Department of Pharmacy, Tongji Hospital, Tongji University School of Medicine, Shanghai, China.
Mitochondria and Metabolism Center, Department of Anesthesiology & Pain Medicine, University of Washington, Seattle, USA.
Redox Biol. 2018 Oct;19:250-262. doi: 10.1016/j.redox.2018.08.008. Epub 2018 Aug 22.
Ca/calmodulin-dependent protein kinase II (CaMKII) plays a critical role in the development of heart failure and in the induction of myocardial mitochondrial injury. Recent evidence has shown that hydrogen sulfide (HS), produced by the enzyme cystathionine γ-lyase (CSE), improves the cardiac function in heart failure. However, the cellular mechanisms for this remain largely unknown. The present study was conducted to determine the functional role of HS in protecting against mitochondrial dysfunction in heart failure through the inhibition of CaMKII using wild type and CSE knockout mouse models.

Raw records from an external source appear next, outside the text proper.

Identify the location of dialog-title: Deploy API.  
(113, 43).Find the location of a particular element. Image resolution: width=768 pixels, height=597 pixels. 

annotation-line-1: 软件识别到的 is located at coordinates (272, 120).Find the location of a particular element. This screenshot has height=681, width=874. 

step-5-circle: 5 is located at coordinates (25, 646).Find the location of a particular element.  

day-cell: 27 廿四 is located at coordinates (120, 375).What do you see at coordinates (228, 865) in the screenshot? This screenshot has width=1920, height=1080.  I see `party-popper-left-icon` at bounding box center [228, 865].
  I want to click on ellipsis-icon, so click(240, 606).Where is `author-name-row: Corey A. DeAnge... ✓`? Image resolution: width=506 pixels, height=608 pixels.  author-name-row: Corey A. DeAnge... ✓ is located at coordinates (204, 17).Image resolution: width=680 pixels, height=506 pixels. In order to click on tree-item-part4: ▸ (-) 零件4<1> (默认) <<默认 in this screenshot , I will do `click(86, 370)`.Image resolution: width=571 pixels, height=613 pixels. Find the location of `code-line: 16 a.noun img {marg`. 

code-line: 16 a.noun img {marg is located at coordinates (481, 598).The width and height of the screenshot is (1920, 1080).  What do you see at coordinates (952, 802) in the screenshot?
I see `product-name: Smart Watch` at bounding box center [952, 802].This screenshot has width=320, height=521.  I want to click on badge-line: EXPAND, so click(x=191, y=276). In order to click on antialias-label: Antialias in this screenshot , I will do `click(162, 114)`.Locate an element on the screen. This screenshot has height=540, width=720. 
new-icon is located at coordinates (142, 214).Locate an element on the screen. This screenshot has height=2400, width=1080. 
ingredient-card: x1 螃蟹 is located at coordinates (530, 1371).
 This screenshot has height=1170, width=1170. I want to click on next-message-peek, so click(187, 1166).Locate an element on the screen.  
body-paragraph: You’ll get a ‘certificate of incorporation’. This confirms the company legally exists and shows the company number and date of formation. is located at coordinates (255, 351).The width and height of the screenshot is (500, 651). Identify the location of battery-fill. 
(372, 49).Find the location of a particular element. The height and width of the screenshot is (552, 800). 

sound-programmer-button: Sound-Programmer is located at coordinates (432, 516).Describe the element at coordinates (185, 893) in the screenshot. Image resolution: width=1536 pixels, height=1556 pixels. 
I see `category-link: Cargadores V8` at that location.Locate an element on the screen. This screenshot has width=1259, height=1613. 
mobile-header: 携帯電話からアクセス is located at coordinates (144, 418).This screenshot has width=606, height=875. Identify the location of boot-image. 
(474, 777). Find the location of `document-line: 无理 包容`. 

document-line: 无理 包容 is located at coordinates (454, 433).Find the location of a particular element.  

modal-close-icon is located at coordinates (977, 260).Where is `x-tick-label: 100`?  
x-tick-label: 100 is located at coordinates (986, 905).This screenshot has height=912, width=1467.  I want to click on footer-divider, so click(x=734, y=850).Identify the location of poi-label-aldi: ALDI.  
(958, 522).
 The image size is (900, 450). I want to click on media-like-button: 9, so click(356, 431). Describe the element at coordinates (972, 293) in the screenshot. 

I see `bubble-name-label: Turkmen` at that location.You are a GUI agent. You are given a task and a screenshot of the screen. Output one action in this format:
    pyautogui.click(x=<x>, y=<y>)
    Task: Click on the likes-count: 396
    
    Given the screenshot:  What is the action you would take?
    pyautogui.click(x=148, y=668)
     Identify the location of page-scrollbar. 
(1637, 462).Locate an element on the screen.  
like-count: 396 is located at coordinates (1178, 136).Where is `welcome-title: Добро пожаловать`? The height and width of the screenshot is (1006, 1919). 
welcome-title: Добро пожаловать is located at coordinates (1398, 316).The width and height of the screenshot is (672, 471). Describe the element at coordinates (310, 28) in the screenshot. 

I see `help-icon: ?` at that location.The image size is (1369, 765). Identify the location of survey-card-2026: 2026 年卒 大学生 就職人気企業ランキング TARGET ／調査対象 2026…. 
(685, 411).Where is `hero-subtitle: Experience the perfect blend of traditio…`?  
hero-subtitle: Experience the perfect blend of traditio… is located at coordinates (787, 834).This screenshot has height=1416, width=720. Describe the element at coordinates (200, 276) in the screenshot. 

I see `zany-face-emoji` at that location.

Treatment with S-propyl-L-cysteine (SPRC) or sodium hydrosulfide (NaHS), modulators of blood HS levels, attenuated the development of heart failure in animals, reduced lipid peroxidation, and preserved mitochondrial function. The inhibition CaMKII phosphorylation by SPRC and NaHS as demonstrated using both in vivo and in vitro models corresponded with the cardioprotective effects of these compounds. Interestingly, CaMKII activity was found to be elevated in CSE knockout (CSE) mice as compared to wild type animals and the phosphorylation status of CaMKII appeared to relate to the severity of heart failure. Importantly, in wild type mice SPRC was found to promote S-sulfhydration of CaMKII leading to reduced activity of this protein, however, in CSE mice S-sulfhydration was abolished following SPRC treatment.
A novel mechanism depicting a role of S-sulfhydration in the regulation of CaMKII is presented. SPRC mediated S-sulfhydration of CaMKII was found to inhibit CAMKII activity and to preserve cardiovascular homeostasis.
钙/钙调蛋白依赖性蛋白激酶 II(CaMKII)在心力衰竭的发展和心肌线粒体损伤的诱导中起着关键作用。最近的证据表明,由胱硫醚γ-裂解酶(CSE)产生的硫化氢(HS)可改善心力衰竭患者的心脏功能。然而,其细胞机制在很大程度上尚不清楚。本研究旨在通过使用野生型和 CSE 敲除小鼠模型,通过抑制 CaMKII 来确定 HS 在保护心力衰竭中线粒体功能障碍中的功能作用。
用 S-丙基-L-半胱氨酸(SPRC)或硫氢化钠(NaHS)处理,这两种血液 HS 水平的调节剂,可减轻动物心力衰竭的发展,减少脂质过氧化,并保护线粒体功能。SPRC 和 NaHS 在体内和体外模型中抑制 CaMKII 磷酸化的作用与这些化合物的心脏保护作用相对应。有趣的是,与野生型动物相比,CSE 敲除(CSE)小鼠中的 CaMKII 活性升高,并且 CaMKII 的磷酸化状态似乎与心力衰竭的严重程度有关。重要的是,在野生型小鼠中,发现 SPRC 促进 CaMKII 的 S-硫醇化,导致该蛋白活性降低,但在 CSE 小鼠中,SPRC 处理后 S-硫醇化被废除。
提出了一种新的机制,描述了 S-硫醇化在调节 CaMKII 中的作用。发现 SPRC 介导的 CaMKII 的 S-硫醇化可抑制 CAMKII 活性并维持心血管稳态。